Stored data:

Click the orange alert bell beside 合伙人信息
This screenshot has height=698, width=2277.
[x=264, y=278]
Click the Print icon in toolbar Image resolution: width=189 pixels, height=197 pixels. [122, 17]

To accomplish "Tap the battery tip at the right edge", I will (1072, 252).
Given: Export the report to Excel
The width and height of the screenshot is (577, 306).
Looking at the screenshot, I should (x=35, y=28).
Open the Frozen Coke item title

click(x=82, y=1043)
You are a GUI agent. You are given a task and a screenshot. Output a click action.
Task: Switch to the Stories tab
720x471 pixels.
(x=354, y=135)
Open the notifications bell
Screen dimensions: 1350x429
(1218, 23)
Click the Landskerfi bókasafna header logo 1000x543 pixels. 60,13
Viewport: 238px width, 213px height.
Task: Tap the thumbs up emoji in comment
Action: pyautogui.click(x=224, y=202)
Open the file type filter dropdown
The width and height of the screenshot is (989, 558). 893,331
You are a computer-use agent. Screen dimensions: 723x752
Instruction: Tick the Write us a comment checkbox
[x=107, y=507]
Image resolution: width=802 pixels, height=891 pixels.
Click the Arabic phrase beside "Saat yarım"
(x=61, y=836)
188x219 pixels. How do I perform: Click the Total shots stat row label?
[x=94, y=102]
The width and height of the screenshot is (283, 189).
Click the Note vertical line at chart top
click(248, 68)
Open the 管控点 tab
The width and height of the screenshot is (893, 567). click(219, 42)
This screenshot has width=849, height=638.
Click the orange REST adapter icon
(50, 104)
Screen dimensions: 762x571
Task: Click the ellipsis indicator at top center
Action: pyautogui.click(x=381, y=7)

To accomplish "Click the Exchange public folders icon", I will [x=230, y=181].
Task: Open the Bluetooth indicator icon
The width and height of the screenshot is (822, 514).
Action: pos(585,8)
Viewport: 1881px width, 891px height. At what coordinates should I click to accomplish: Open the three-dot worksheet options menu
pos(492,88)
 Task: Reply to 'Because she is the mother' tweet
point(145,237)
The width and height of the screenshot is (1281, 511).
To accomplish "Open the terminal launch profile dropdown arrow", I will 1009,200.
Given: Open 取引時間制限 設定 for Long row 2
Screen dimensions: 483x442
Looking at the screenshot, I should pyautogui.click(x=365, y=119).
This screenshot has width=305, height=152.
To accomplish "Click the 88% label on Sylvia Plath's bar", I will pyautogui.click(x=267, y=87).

> **Work to be completed**:
Each record is to be retyped exactly as written.

> **Solution to this exercise**:
Click the orange alert bell beside 合伙人信息
This screenshot has height=698, width=2277.
[x=264, y=278]
Click the Print icon in toolbar Image resolution: width=189 pixels, height=197 pixels. [122, 17]

To accomplish "Tap the battery tip at the right edge", I will (1072, 252).
Given: Export the report to Excel
The width and height of the screenshot is (577, 306).
Looking at the screenshot, I should (x=35, y=28).
Open the Frozen Coke item title

click(x=82, y=1043)
You are a GUI agent. You are given a task and a screenshot. Output a click action.
Task: Switch to the Stories tab
720x471 pixels.
(x=354, y=135)
Open the notifications bell
Screen dimensions: 1350x429
(1218, 23)
Click the Landskerfi bókasafna header logo 1000x543 pixels. 60,13
Viewport: 238px width, 213px height.
Task: Tap the thumbs up emoji in comment
Action: pyautogui.click(x=224, y=202)
Open the file type filter dropdown
The width and height of the screenshot is (989, 558). 893,331
You are a computer-use agent. Screen dimensions: 723x752
Instruction: Tick the Write us a comment checkbox
[x=107, y=507]
Image resolution: width=802 pixels, height=891 pixels.
Click the Arabic phrase beside "Saat yarım"
(x=61, y=836)
188x219 pixels. How do I perform: Click the Total shots stat row label?
[x=94, y=102]
The width and height of the screenshot is (283, 189).
Click the Note vertical line at chart top
click(248, 68)
Open the 管控点 tab
The width and height of the screenshot is (893, 567). click(219, 42)
This screenshot has width=849, height=638.
Click the orange REST adapter icon
(50, 104)
Screen dimensions: 762x571
Task: Click the ellipsis indicator at top center
Action: pyautogui.click(x=381, y=7)

To accomplish "Click the Exchange public folders icon", I will [x=230, y=181].
Task: Open the Bluetooth indicator icon
The width and height of the screenshot is (822, 514).
Action: pos(585,8)
Viewport: 1881px width, 891px height. At what coordinates should I click to accomplish: Open the three-dot worksheet options menu
pos(492,88)
 Task: Reply to 'Because she is the mother' tweet
point(145,237)
The width and height of the screenshot is (1281, 511).
To accomplish "Open the terminal launch profile dropdown arrow", I will 1009,200.
Given: Open 取引時間制限 設定 for Long row 2
Screen dimensions: 483x442
Looking at the screenshot, I should pyautogui.click(x=365, y=119).
This screenshot has width=305, height=152.
To accomplish "Click the 88% label on Sylvia Plath's bar", I will pyautogui.click(x=267, y=87).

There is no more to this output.